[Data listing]

● ● ● ● ● ● ●

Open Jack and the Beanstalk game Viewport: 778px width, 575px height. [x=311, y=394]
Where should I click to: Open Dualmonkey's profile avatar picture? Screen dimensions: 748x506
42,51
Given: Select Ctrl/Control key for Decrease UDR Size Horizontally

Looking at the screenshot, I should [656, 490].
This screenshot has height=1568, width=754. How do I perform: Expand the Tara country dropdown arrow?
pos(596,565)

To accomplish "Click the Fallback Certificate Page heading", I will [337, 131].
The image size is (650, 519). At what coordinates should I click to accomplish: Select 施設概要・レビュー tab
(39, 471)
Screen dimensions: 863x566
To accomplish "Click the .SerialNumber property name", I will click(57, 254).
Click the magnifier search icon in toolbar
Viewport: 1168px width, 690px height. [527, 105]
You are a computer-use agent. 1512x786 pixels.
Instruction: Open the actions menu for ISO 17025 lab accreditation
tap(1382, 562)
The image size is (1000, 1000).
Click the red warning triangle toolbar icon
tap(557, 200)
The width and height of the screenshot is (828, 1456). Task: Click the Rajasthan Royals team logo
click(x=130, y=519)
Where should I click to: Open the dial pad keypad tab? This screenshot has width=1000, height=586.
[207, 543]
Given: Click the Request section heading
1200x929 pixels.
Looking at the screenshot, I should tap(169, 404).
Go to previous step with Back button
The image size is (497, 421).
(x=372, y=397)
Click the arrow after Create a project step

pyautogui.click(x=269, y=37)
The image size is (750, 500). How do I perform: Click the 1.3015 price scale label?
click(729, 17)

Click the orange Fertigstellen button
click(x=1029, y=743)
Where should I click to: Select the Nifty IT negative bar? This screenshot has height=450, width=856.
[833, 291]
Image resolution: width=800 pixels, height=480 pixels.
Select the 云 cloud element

● ● ● ● ● ● ●

- CHALLENGE
In the listing above, please switch "orange" to "green" and write out again only the lines starting at the one containing "Given: Click the Request section heading" and ending at the one containing "click(x=1029, y=743)", leaving everything else unchanged.

- TASK ANSWER
Given: Click the Request section heading
1200x929 pixels.
Looking at the screenshot, I should tap(169, 404).
Go to previous step with Back button
The image size is (497, 421).
(x=372, y=397)
Click the arrow after Create a project step

pyautogui.click(x=269, y=37)
The image size is (750, 500). How do I perform: Click the 1.3015 price scale label?
click(729, 17)

Click the green Fertigstellen button
click(x=1029, y=743)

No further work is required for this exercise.